Abstract

Snake venom metalloproteinases (SVMPs) in Viperid venoms primarily function to give rise to local and systemic hemorrhage following snake envenomation. Years of research on these toxins, both in vitro and in vivo, indicate that they function by disrupting capillary basement membranes, stromal matrix and cell-cell and cell-matrix contacts to allow escape of capillary contents under pressure. However, most of these studies used either defined substrates in vitro or were limited by relevant antibodies for detection of sites of action in vivo. In this investigation we use stable isotope-labeled amino acids in culture (SILAC) to determine novel proteolytic activities for exogenously added atrolysin A, a hemorrhagic PIII SVMP isolated from Crotalus atrox venom. When comparing the solubilized products of SILAC-labeled cultured human fibroblasts treated with atrolysin A to that of untreated fibroblasts using LC/MS/MS, several proteins were identified as being released into the culture media specifically due to atrolysin A proteolytic activity.
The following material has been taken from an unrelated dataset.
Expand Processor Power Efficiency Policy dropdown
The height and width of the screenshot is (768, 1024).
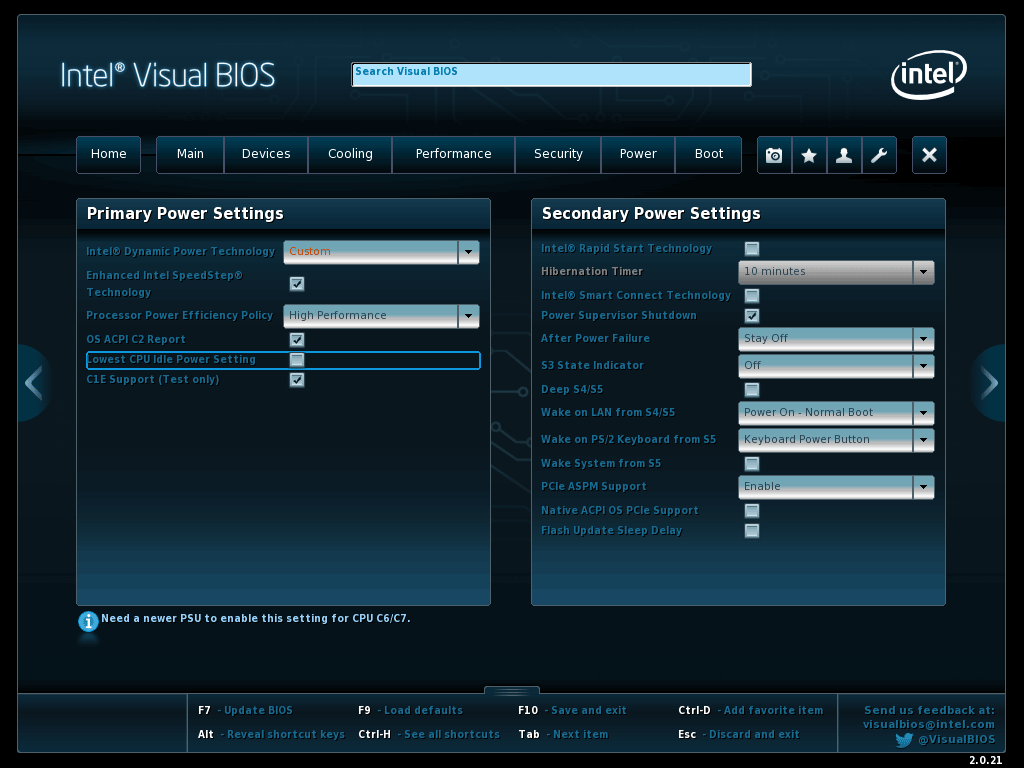click(468, 316)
These included collagen VI, fibronectin, fibulin 2 and annexin V. Of particular interest was the observation of collagen VI and annexin V in that the release of these substrates could play a role in altering hemostasis and promote hemorrhage caused by the more typical actions of atrolysin A. In summary, this study demonstrates the utility of SILAC for exploring sheddase activity with cells in culture and suggests the presence of two novel substrates for SVMPs that may play a pathological role in altering host hemostasis during envenomation.